Optimal allocation of healthcare resources between acute care and rehabilitation, and among segments of rehabilitation including inpatient rehabilitation, OPR, and ESD is another key challenge for healthcare planners in responding to the increasing demand for provision of care to stroke survivors [32]. Yan et al. used a stroke rehabilitation optimal model, combining discrete event simulation with a genetic algorithm, that changes care capacity across segments of rehabilitation to identify an optimal solution for minimizing wait times in each segment in Alberta. Their model predicted that if ESD and OPR could be provided to additional 138 and 262 stroke survivors, respectively (compared with the status quo), it would result in cost savings of $25.45 million annually [32].
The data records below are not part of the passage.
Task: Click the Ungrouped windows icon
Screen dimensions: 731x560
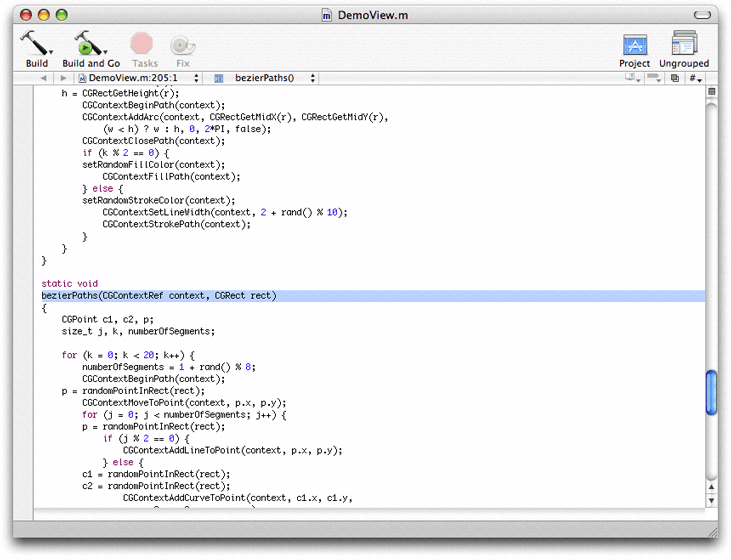Action: tap(684, 44)
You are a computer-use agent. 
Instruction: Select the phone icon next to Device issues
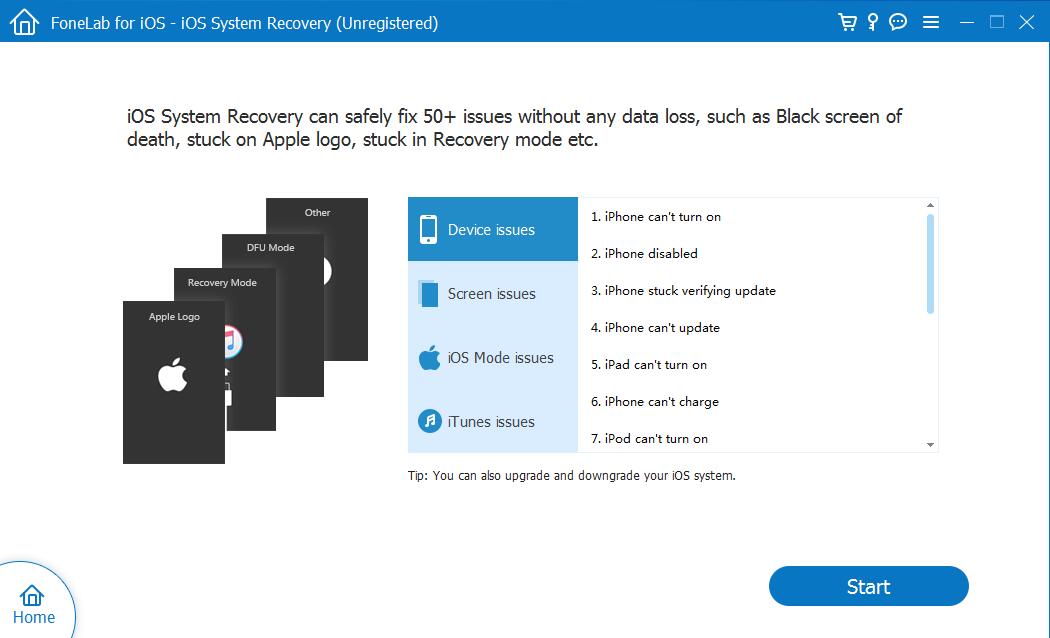(430, 229)
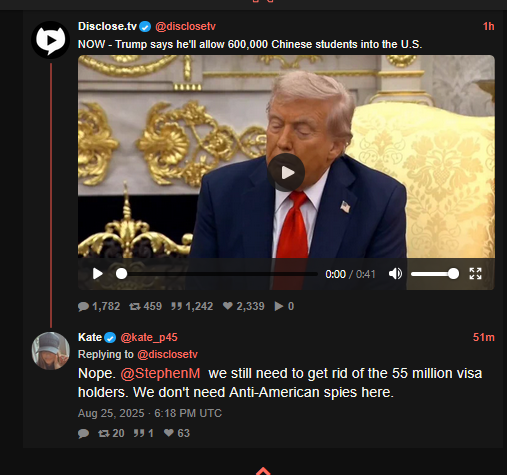Click the Disclose.tv display name
Image resolution: width=507 pixels, height=475 pixels.
107,26
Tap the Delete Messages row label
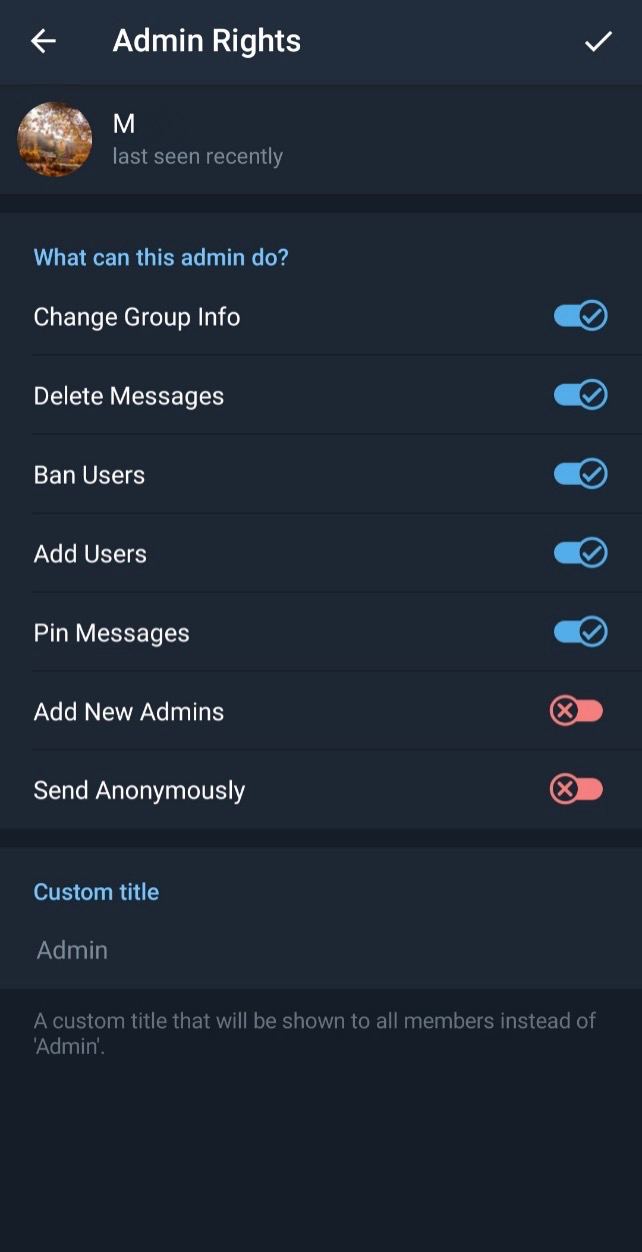 point(129,396)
Another challenge in the delivery of post-stroke rehabilitation services is in their delivery to patients residing in rural settings as they have been shown to have decreased access to healthcare, including rehabilitation services, compared with those residing in urban areas [33, 34]. This may partly explain our finding regarding a higher utilization of ESD/OPR services among urban residents than rural residents. Allen et al. suggested providing home-based specialized rehabilitation services for rural residents as a potential solution to this problem and found that providing this service will result in functional gains for rural resident comparable to those living in urban settings [35]. However, successful home-based rehabilitation partly depends on effective communication and collaboration between the caregiver, patient, and therapist [36, 37]. Fisher et al. also suggested that (a) developing strategic networks can help understand the needs of these patients at an organizational level and (b) the existing gap in skill mix and staff establishment among teams providing rehabilitation services is one reason for the unmet needs of patients with more severe disabilities [38].

Although this study contributes to knowledge of the clinical and socio-demographic factors associated with utilization of ESD/OPR services following discharge from IPR among stroke patients, it has limitations. The administrative data sets did not include several clinical data elements of the acute stroke episode [18]. These clinical data, such as the severity of specific impairments (that is, ataxia or aphasia) which may not be fully captured in the FIM score, can be associated with increased LOS at IPR [39]. We expect these factors to contribute to the number of ESD/OPR visits following discharge from IPR as well. Thus, more detailed information about the patients’ clinical characteristics could facilitate better understanding about the association between those factors and the utilization of ESD/OPR services received.